_The task_. Below are records; count the lines that contain "pixels" and give only the total.

(Beginning of The data)

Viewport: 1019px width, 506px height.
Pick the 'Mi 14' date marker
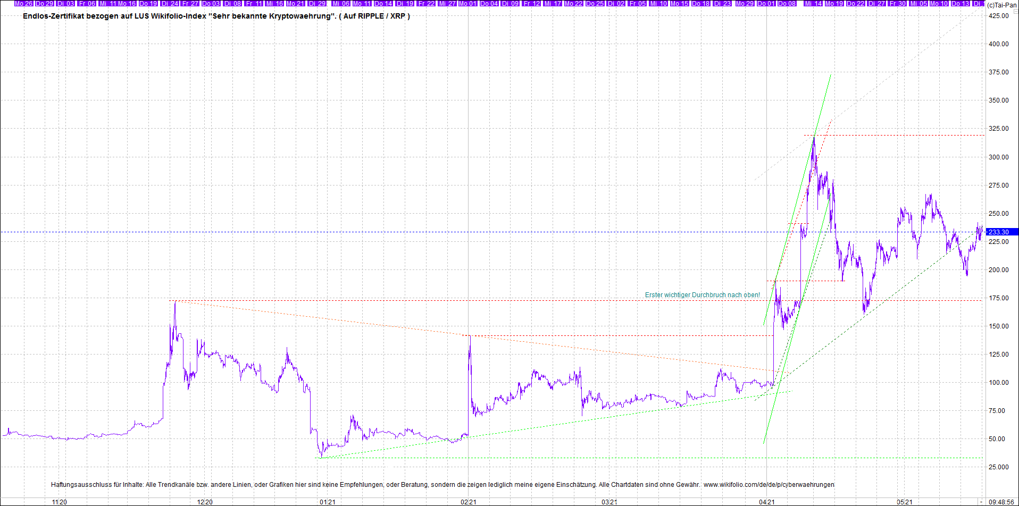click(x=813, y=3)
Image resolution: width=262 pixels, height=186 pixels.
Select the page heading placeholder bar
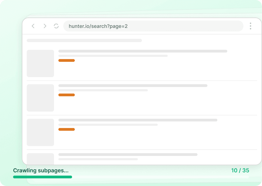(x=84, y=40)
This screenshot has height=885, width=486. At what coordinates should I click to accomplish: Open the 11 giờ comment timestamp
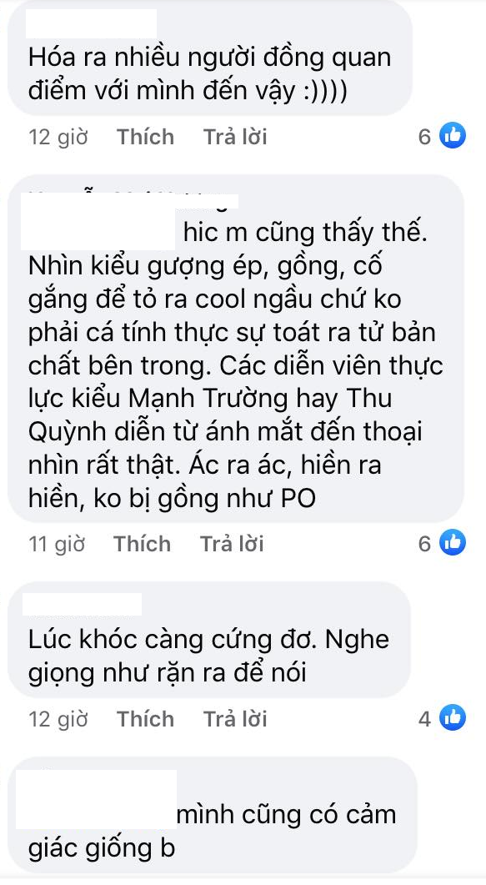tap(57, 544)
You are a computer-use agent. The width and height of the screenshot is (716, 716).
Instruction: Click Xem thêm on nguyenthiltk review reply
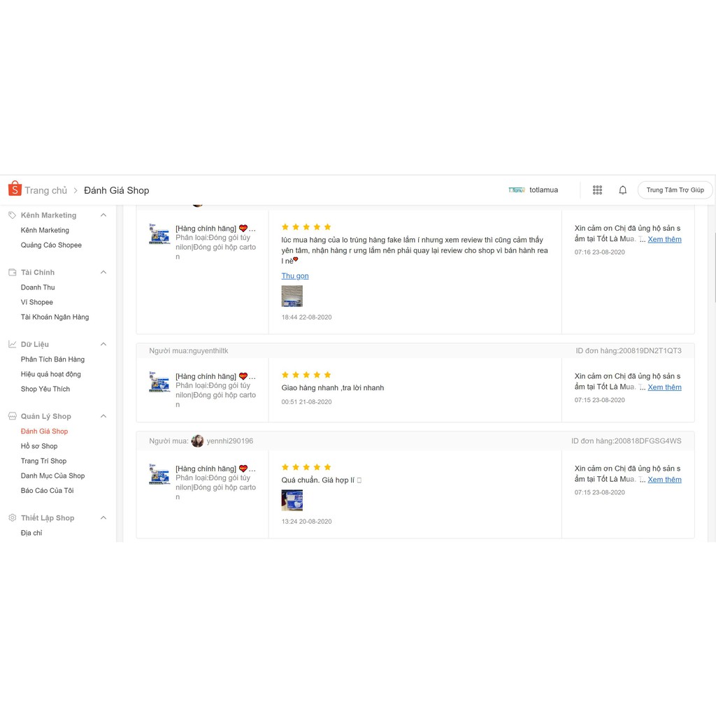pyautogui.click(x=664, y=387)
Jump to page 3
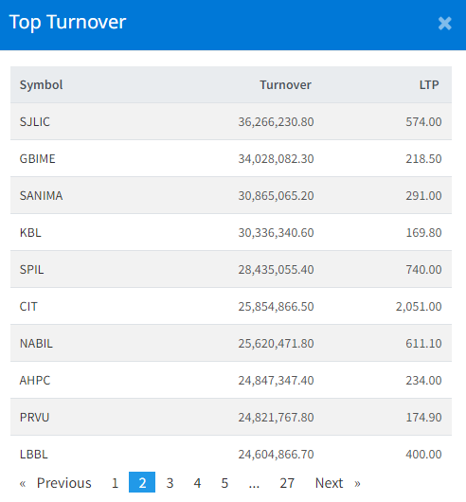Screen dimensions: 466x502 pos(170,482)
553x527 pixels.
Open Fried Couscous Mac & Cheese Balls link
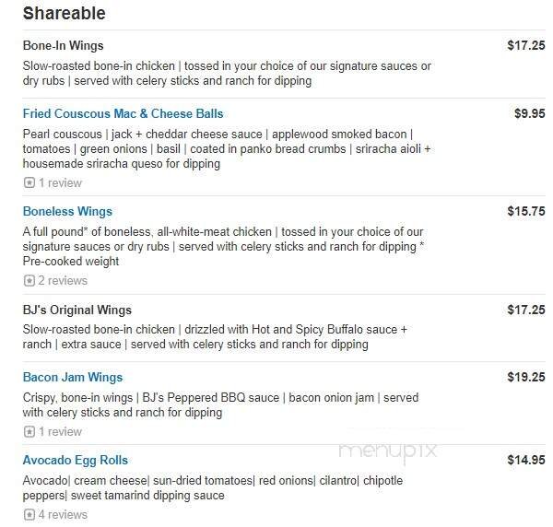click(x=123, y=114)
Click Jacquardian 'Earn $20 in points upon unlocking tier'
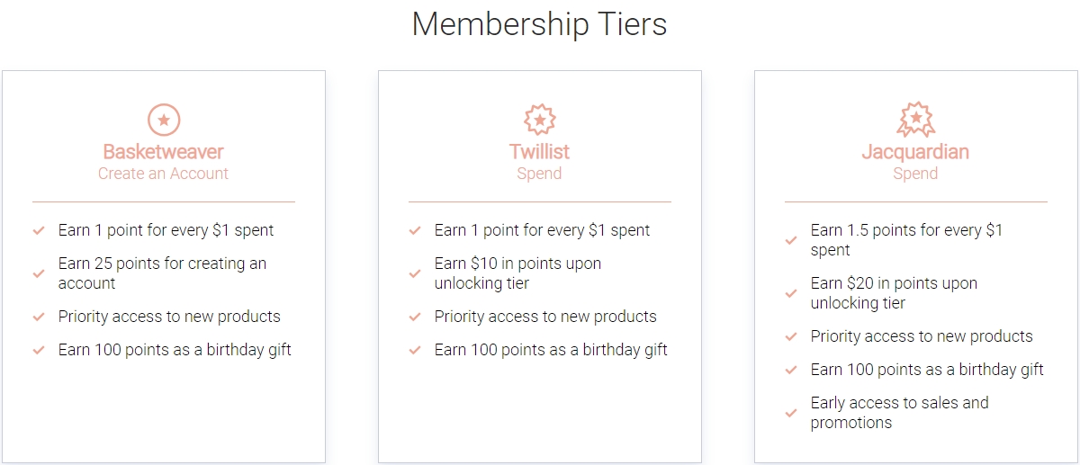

(End of The data)

_Reply to the exercise_. 2